En revanche, il est impossible de voir le bas de cascade, donc d’ajuster exactement le bout de corde au ras de l’eau comme il se doit de le placer, ce qui sera donc réalisé « au jugé » !
Cette descente, d’une quinzaine de mètres, sur une pente progressivement raide, face à un superbe paysage, et que l’on peut faire ce jour-là sans se préoccuper du flot taquin qui, en débit moyen (ou fort) provoque de grosses giclures sur les bottes et tend à chasser les pieds, cette descente est vraiment plaisante !
Reste à finir dans l’eau d’une grande vasque profonde, et où l’on constatera que la corde est un petit peu trop longue !

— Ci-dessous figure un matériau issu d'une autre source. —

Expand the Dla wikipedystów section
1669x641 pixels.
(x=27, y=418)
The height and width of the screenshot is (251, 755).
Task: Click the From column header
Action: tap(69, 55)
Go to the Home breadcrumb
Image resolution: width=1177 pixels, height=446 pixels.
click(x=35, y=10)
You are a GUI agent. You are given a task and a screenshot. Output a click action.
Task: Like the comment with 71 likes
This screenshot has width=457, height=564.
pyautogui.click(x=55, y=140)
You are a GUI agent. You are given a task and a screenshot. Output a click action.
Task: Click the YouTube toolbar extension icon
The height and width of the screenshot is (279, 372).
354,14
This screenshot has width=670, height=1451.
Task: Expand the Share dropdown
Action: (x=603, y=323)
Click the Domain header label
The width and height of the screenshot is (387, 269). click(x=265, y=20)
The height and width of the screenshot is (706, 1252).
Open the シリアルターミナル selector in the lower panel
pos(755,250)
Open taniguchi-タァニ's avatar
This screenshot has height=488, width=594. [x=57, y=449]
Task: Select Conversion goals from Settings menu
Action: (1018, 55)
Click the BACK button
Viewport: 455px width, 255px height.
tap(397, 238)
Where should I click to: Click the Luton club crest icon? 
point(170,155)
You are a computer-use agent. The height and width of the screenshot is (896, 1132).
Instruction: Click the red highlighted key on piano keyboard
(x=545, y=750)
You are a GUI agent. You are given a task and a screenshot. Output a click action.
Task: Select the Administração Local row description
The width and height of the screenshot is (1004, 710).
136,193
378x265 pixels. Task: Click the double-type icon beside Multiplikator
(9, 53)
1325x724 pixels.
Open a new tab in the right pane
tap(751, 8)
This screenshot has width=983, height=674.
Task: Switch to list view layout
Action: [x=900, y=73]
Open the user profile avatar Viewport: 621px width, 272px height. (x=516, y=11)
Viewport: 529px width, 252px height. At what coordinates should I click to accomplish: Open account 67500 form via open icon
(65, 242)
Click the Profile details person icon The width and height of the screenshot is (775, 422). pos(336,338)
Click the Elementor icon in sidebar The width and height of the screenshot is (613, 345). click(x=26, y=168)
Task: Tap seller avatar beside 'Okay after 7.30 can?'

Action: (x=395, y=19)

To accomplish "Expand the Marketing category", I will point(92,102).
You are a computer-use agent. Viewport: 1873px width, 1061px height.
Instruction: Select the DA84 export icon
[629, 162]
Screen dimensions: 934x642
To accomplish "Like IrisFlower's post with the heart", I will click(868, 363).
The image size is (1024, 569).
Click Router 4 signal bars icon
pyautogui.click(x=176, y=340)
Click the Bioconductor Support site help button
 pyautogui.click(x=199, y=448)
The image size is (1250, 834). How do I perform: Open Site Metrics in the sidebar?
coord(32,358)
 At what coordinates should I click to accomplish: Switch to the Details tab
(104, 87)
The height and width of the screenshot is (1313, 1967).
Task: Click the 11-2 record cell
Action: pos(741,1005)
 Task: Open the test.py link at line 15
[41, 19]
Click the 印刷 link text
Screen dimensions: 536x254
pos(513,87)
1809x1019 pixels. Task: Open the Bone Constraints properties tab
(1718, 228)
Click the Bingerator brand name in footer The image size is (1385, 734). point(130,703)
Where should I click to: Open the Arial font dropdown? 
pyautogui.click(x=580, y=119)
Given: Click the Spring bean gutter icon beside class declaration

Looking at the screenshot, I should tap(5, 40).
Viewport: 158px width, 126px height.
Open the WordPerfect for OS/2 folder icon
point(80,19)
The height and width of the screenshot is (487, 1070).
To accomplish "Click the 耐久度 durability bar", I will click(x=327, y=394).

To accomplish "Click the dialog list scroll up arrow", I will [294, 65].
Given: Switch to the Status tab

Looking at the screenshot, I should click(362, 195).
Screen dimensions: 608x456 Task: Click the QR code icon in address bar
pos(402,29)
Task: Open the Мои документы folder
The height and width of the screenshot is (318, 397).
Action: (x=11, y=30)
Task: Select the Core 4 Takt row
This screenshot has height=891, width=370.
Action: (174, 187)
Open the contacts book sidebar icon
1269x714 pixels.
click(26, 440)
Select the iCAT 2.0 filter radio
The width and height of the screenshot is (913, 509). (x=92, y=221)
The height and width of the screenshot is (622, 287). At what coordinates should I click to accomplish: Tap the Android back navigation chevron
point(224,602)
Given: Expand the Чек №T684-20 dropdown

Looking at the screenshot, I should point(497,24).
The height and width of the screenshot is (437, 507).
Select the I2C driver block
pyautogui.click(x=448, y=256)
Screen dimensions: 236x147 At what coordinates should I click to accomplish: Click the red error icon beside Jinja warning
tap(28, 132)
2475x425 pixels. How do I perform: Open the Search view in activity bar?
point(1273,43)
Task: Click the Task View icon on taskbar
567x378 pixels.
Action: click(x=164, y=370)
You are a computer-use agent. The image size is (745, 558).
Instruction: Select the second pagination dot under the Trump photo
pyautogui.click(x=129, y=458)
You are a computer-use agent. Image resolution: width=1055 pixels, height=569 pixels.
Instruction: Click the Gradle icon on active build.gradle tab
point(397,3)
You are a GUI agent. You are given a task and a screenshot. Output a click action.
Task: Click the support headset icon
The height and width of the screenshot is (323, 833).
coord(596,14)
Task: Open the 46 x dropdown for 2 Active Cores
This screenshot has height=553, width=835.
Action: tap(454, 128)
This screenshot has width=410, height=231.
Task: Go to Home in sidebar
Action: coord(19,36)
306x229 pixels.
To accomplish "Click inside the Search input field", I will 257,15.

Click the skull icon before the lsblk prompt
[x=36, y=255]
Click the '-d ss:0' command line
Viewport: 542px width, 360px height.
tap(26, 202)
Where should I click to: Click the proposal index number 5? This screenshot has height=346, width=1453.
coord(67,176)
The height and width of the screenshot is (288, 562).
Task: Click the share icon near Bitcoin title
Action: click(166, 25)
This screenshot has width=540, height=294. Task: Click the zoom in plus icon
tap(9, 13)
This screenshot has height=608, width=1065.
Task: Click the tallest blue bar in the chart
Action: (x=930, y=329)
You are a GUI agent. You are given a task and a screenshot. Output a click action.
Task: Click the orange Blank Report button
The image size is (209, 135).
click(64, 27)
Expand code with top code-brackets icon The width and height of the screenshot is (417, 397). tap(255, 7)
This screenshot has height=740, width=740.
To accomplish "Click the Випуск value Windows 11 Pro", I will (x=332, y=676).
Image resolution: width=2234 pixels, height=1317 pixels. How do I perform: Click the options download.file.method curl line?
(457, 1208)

Un petit mètre de trop qu’il faut expulser du descendeur, qui n’est pas ici un « huit » mais un « S-Stop », moins facile et moins rapide à dégager, mais ici et aujourd’hui, il n’y a nul besoin d’aller vite !
Lianchao hésite à traverser à la nage, mais finira par s’y résoudre sous une forme dorsale flottante propulsée par un tiers…
Duc avale tout cela avec aisance, et nous rejoint…la course en descente est quasiment terminée.
Quelques photographies s’imposent alors !
Une tentative de remontée par le haut de berge droite sera abandonnée ayant jugé trop risqué de s’aventurer dans la pente ébouleuse, les granules de terre, feuilles mortes et moult petites brindilles et branchettes sèches formant des tapis roulants propres aux dérapages incontrôlés, et nous n’avons pas de corde d’assurance…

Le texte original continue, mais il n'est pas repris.